▶ _AVAILABLE DATA_
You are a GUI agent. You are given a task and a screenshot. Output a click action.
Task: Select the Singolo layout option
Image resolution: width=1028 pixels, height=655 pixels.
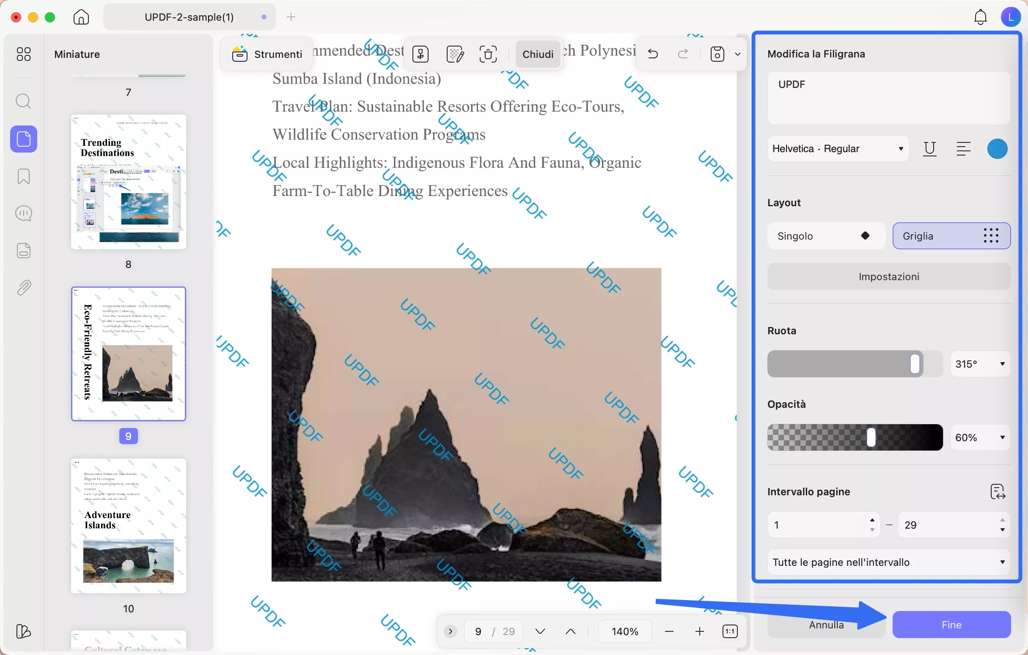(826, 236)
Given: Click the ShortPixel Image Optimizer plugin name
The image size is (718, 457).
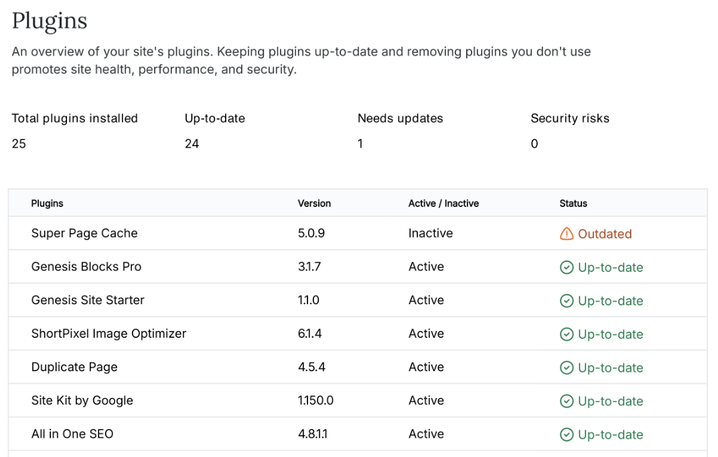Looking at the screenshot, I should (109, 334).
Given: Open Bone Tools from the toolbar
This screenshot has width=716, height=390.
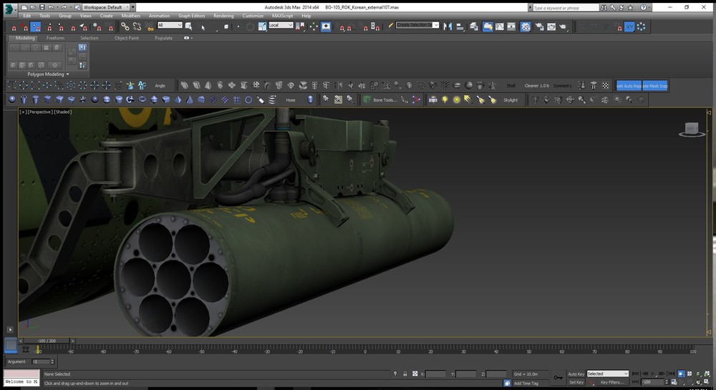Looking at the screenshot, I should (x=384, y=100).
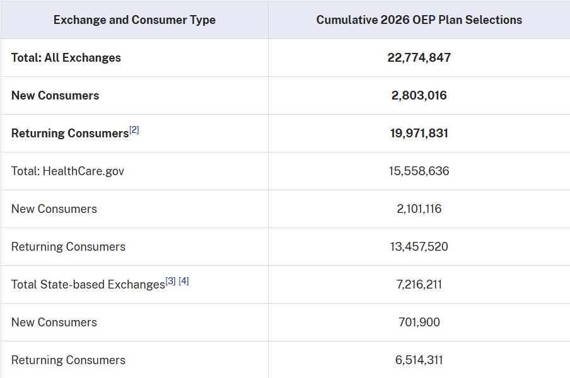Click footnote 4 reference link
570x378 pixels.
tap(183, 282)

▶ _WHAT TO WORK ON_
Reproduce the text of every entry above word for word, leaving out the pictures.

▶ _REPLY_
You are a GUI agent. You are given a task and a screenshot. Output a click action.
Task: Select the Singolo layout option
Image resolution: width=1028 pixels, height=655 pixels.
(826, 236)
Given: Click the ShortPixel Image Optimizer plugin name
The image size is (718, 457).
Looking at the screenshot, I should (109, 334).
Given: Open Bone Tools from the toolbar
This screenshot has width=716, height=390.
Looking at the screenshot, I should (x=384, y=100).
Click footnote 4 reference link
570x378 pixels.
tap(183, 282)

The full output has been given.